If the lead results show a characteristic curve like the one in the figure below, the service line should be assumed to be made of lead. If the results do not show a steady increasing and decreasing curve, persistent lead—even at low levels—should be interpreted as a potential lead service line and confirmed through excavation. If the home has a partial lead service line, the lead levels may not increase as much as they would in a home with a full lead service line, and the elevated lead might be found in fewer sample bottles. An increase in lead of any magnitude indicates the potential for a lead service line.

Source: Del Toro, M. A., A. Porter and M. R. Schock (2013). "Detection and evaluation of elevated lead release from service lines: A field study." Environmental Science and Technology 47(16): 9300.
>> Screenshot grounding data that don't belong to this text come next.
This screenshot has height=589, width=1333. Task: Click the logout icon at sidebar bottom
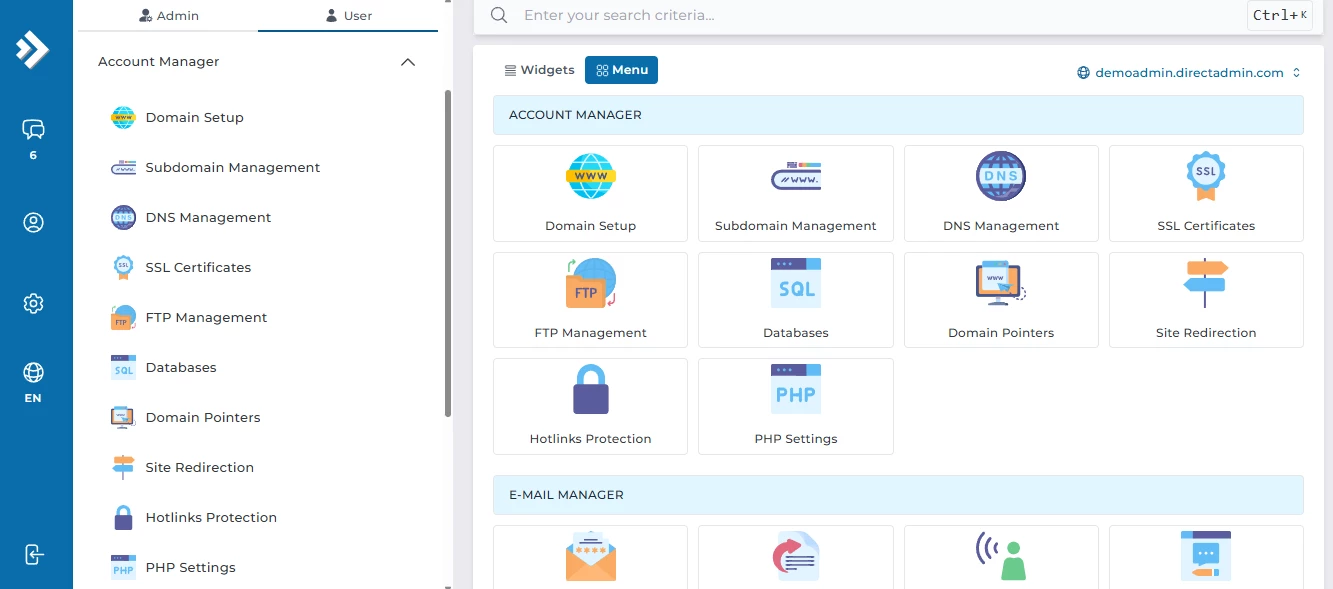tap(33, 555)
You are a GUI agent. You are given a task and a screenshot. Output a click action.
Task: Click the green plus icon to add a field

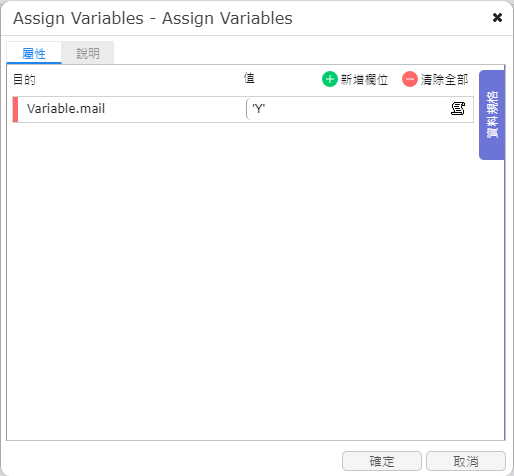pos(330,79)
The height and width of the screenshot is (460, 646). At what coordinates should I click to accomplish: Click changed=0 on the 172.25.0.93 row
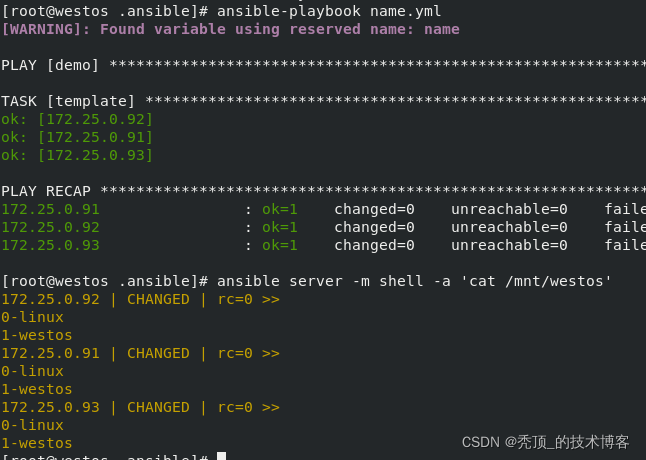coord(374,245)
If the results do not indicate detectable lead, there is still a chance that the service line is made of lead but there was unintended water use during the 6-hour stagnation period, or corrosion control treatment is highly effective. In this case, residents should consider the age of the home, history of renovations at the home, and information on other service lines on the same block to weigh whether the service line might still be made of lead. The only way to confirm the service line material is to expose the buried pipe.

Even though lead service lines are the largest source of lead in drinking water when present, lead is found throughout household plumbing in faucets, fittings, and lead solder. Water sampling results can show lead from any of these additional sources, but it is complicated to pinpoint inline sources of lead in water using sampling alone.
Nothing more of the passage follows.